Generation of neural crest-derived peripheral neurons and floor plate cells from mouse and primate embryonic stem cells.

Organogenesis and Neurogenesis Group, Center for Developmental Biology, RIKEN, Kobe 650-0047 Japan.
Proceedings of the National Academy of Sciences (Impact Factor: 9.81). 06/2003; 100(10):5828-33. DOI: 10.1073/pnas.1037282100
Source: PubMed

ABSTRACT To understand the range of competence of embryonic stem (ES) cell-derived neural precursors, we have examined in vitro differentiation of mouse and primate ES cells into the dorsal- (neural crest) and ventralmost (floor plate) cells of the neural axis. Stromal cell-derived inducing activity (SDIA; accumulated on PA6 stromal cells) induces cocultured ES cells to differentiate into rostral CNS tissues containing both ventral and dorsal cells.
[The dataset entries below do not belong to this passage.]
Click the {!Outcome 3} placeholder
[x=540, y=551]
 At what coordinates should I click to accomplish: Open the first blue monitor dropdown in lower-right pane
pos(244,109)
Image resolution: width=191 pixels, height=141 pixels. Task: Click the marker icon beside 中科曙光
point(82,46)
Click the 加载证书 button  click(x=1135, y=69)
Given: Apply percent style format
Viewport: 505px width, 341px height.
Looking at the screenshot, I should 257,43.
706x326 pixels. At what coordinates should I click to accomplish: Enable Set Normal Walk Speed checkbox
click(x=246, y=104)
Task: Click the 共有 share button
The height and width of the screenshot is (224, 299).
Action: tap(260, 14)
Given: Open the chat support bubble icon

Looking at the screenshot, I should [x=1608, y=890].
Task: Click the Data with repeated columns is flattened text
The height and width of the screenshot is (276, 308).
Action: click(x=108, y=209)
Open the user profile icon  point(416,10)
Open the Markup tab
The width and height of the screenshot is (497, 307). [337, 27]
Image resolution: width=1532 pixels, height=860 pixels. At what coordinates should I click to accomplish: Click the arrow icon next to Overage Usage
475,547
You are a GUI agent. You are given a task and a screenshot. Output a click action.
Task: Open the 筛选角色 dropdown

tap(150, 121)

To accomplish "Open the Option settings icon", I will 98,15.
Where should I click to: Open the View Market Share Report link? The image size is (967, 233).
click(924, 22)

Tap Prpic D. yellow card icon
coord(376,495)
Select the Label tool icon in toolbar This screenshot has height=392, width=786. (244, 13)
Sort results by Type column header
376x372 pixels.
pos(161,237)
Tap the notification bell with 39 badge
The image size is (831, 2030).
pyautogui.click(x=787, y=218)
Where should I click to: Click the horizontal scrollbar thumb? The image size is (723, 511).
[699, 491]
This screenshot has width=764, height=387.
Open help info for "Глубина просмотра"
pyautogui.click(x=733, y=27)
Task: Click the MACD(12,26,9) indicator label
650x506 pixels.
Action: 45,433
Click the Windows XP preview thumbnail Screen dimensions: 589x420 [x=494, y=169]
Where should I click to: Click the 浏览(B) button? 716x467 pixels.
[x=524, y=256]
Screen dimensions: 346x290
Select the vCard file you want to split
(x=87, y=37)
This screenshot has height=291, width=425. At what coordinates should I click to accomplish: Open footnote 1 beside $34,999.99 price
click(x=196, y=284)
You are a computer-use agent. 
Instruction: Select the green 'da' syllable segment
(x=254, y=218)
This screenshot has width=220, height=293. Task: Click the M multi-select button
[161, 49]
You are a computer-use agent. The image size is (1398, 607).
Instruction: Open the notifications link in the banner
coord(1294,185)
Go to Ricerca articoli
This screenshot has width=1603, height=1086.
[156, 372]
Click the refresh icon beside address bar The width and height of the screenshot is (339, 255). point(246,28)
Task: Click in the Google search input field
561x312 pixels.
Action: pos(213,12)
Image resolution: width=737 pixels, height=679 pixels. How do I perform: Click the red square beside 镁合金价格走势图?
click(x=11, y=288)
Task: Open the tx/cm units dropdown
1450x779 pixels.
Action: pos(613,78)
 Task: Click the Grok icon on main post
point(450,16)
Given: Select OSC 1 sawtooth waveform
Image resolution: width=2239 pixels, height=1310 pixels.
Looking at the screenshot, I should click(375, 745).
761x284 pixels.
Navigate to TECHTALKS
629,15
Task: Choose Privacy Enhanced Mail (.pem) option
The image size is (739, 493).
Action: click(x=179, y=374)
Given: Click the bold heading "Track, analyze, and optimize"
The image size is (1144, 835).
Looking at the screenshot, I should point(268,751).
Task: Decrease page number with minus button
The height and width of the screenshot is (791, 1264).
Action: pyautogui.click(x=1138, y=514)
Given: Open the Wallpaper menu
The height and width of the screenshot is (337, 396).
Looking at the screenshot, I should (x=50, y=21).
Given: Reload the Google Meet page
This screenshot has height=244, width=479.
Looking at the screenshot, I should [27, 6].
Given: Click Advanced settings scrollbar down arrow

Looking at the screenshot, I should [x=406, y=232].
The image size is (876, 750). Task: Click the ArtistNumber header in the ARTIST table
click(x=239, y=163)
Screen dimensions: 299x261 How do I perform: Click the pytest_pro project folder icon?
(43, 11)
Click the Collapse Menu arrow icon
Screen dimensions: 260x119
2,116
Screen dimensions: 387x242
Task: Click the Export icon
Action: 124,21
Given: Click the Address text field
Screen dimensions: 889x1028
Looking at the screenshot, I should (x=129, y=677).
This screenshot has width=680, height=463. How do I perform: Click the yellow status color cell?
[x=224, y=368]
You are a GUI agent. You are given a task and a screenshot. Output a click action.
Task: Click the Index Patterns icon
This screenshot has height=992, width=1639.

Although early exposure of SDIA-treated ES cells to bone morphogenetic protein (BMP)4 suppresses neural differentiation and promotes epidermogenesis, late BMP4 exposure after the fourth day of coculture causes differentiation of neural crest cells and dorsalmost CNS cells, with autonomic system and sensory lineages induced preferentially by high and low BMP4 concentrations, respectively. In contrast, Sonic hedgehog (Shh) suppresses differentiation of neural crest lineages and promotes that of ventral CNS tissues such as motor neurons. Notably, high concentrations of Shh efficiently promote differentiation of HNF3beta(+) floor plate cells with axonal guidance activities. Thus, SDIA-treated ES cells generate naive precursors that have the competence of differentiating into the "full" dorsal-ventral range of neuroectodermal derivatives in response to patterning signals.